CF 2176E - Remove at the lowest cost

We are given an array of n elements. Each element has a value ai and a removal cost ci. The goal is to remove all elements except one, using a series of adjacent removals, paying the minimum total cost.

CF 2176E - Remove at the lowest cost

Rating: 2400
Tags: data structures, dfs and similar, dp, dsu, greedy, implementation, trees
Solve time: 2m 15s
Verified: no

Solution

Problem Understanding

We are given an array of n elements. Each element has a value a_i and a removal cost c_i. The goal is to remove all elements except one, using a series of adjacent removals, paying the minimum total cost. The removal rule is that, when we remove one of two adjacent elements, we must remove the smaller-value element (or either if values are equal), and the cost of removal is the smaller of the two removal costs.
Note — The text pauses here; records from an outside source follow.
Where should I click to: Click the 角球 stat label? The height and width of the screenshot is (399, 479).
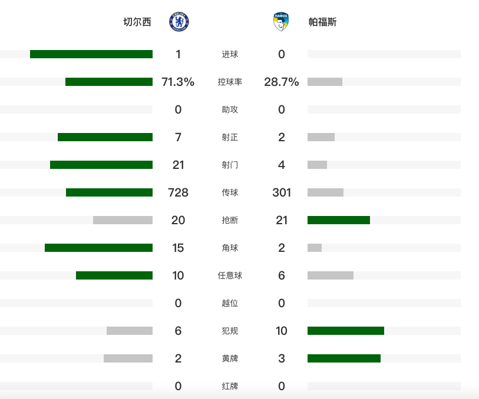click(x=230, y=248)
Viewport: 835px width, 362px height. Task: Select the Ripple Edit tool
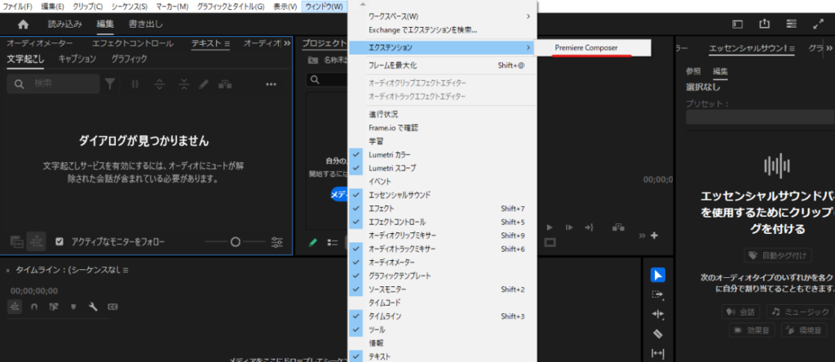[659, 314]
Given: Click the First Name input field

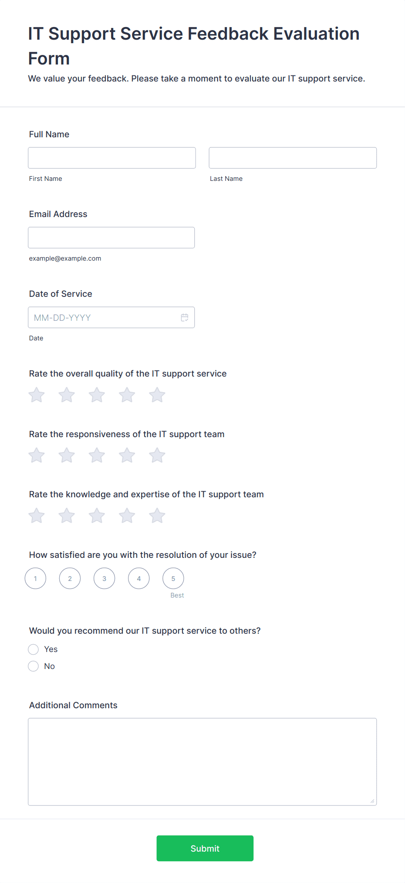Looking at the screenshot, I should point(112,158).
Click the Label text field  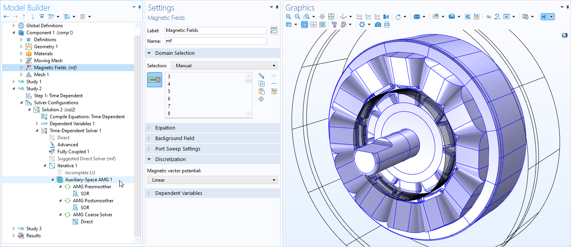pyautogui.click(x=216, y=30)
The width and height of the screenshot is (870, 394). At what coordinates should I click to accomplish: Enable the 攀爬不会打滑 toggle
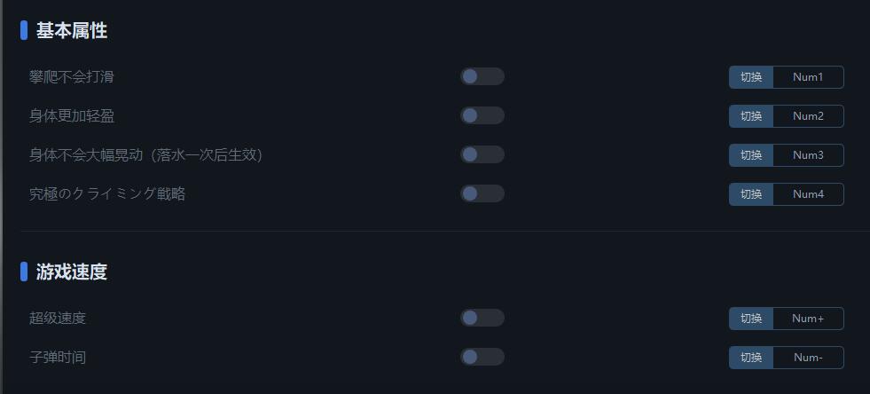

Additionally, we are allowed n zeroing operations: each operation sets the removal cost of a specific element to zero permanently. For each step (original array and after each zeroing), we must report the minimum cost to remove all elements except one.

The constraints are tight: n can be up to 200,000, and the total sum across test cases is also bounded by 200,000. This rules out any solution worse than roughly O(n log n) per test case. A naive simulation of the removal operations, which would be O(n²) per test case, is completely impractical.

A non-obvious edge case arises when all values are equal but costs differ. For example, if a = [5,5,5] and c = [1,10,1], a careless greedy algorithm that always removes the leftmost element may pay 10 unnecessarily, whereas the optimal solution carefully picks the minimum-cost element to remove at each adjacency. Another tricky situation occurs when zeroing a high-cost element in the middle changes the optimal sequence significantly, reducing the total cost in ways that are not immediately local.

Approaches

The brute-force solution is simple to describe: repeatedly scan all adjacent pairs, remove the smaller element according to the rules, and accumulate costs. Each removal takes O(n) to find the minimal pair, so the total complexity is O(n²). This is correct for small arrays but completely unworkable when n = 2×10⁵.

The key insight for a faster solution comes from viewing the removal process as a series of comparisons where the final remaining element is the one with the maximum value in its segment. Removing everything optimally around each element depends only on its value and its cost relative to neighbors. This observation allows dynamic programming along a monotone stack: we maintain, for each element, the minimum total cost to remove everything to its left and right. Removing all elements except the element at index i can then be computed by summing the minimum cost of "absorbing" each adjacent element, which only depends on the removal costs of local minima and the values of elements.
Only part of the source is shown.